‘Send them home’

This appears as a suggested reading in the 2023 Migration Worship and Resource Pack

[An edited version of a sermon delivered at a Worship Service for Refugee Week in June 2014]

“Firstly a clarification of terms: a refugee is someone who, from a fear of persecution, has had to leave the country he/she has lived in and has been granted refugee status. An asylum seeker is someone who is awaiting a verdict as to whether or not they have been granted the status of refugee by the 1951 convention on the status of refugees.
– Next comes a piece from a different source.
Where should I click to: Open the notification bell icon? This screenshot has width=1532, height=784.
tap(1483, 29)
An immigrant has come here to set up a better life for themselves and their family. An illegal immigrant is someone who risks everything to come here to find work through sheer desperation. They are often exploited from their journey’s beginning to its often gruesome end. And then what happens? They seek asylum or work in a place where their beliefs, race, religion will be accepted. They come to do jobs that often no-one else will accept. This should be their journey’s end – a place of sanctuary.
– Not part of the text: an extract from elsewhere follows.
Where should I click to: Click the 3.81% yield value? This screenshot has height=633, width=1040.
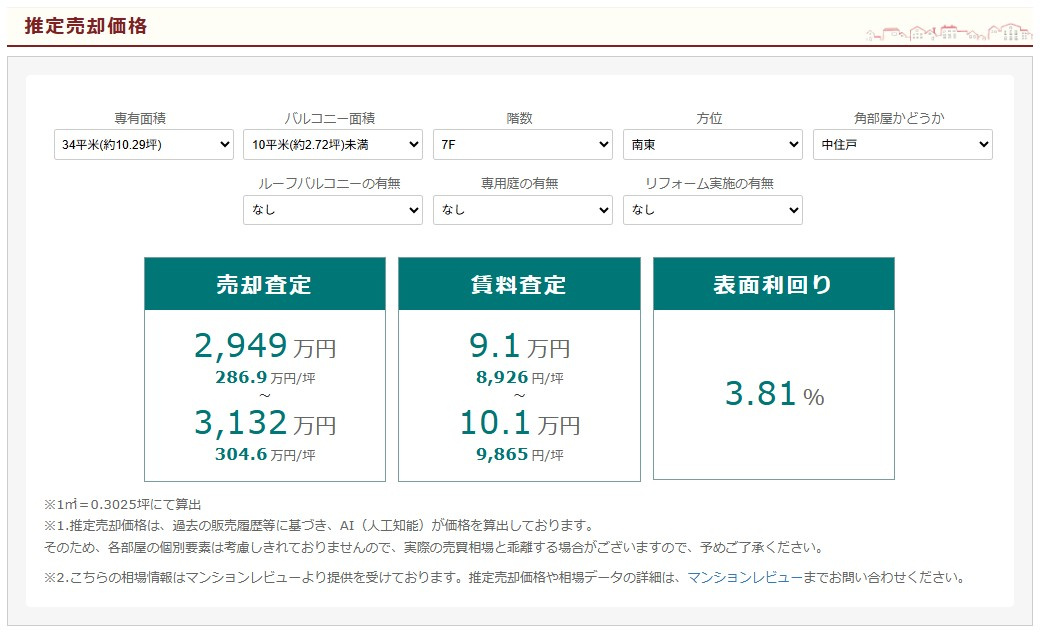pyautogui.click(x=774, y=395)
Many make the assumption that these people are all ‘illegal immigrants’ who have come here to take our jobs, our housing and to fill our schools with non-English speaking children. In reality, illegal immigrants generally live in overcrowded squalor, working long hours in jobs unacceptable to others, for little pay, with lives dominated by gang masters.
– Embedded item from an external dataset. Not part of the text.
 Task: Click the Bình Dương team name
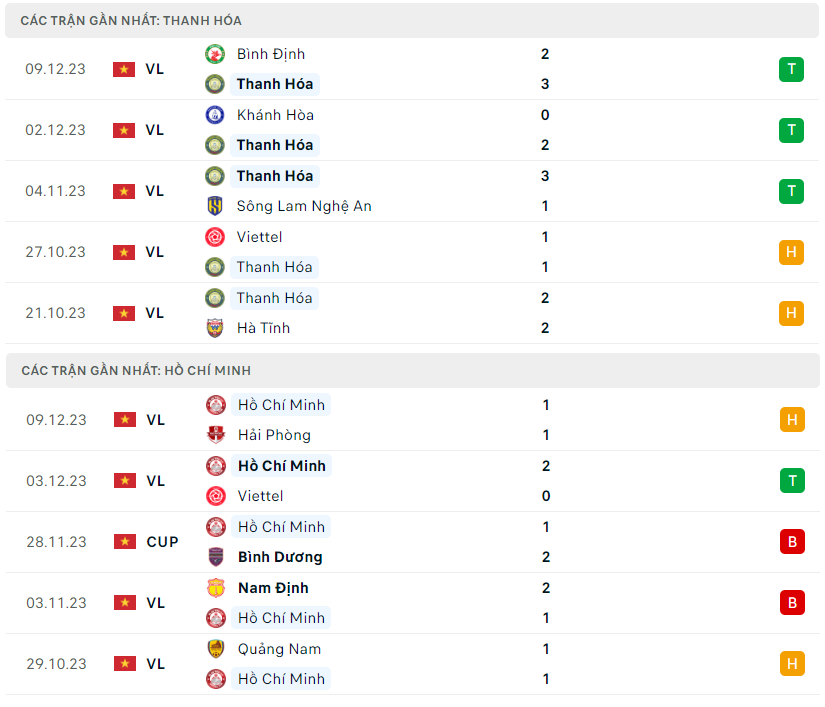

Some political parties pray on these views and create a moral panic with their rhetoric and leaflets …with drip feeding of fears and worries via the media. This whole attitude has not been helped by the debate going on pre-election about whether immigrants are a financial asset or just a drain on our economy. Statistics would suggest that immigration since the year 2000 has benefited our economy rather than the reverse.

The oft-heard comment is that ‘something should be done about them’. It should – try talking about and understanding different religions and cultures. Talking and listening to understand, not necessarily to agree. Being aware of why someone believes what they do – can take the fear out of our differences.

 What are people so frightened of? Yes, times are economically very hard with food banks having to cope with more and more families needing the basic necessities in life. But this is still a First World Country with freedoms other nationalities can only dream about. Britain has been host to many different peoples and living in this country has always been a varied and colourful experience of different religions, traditions and cultures.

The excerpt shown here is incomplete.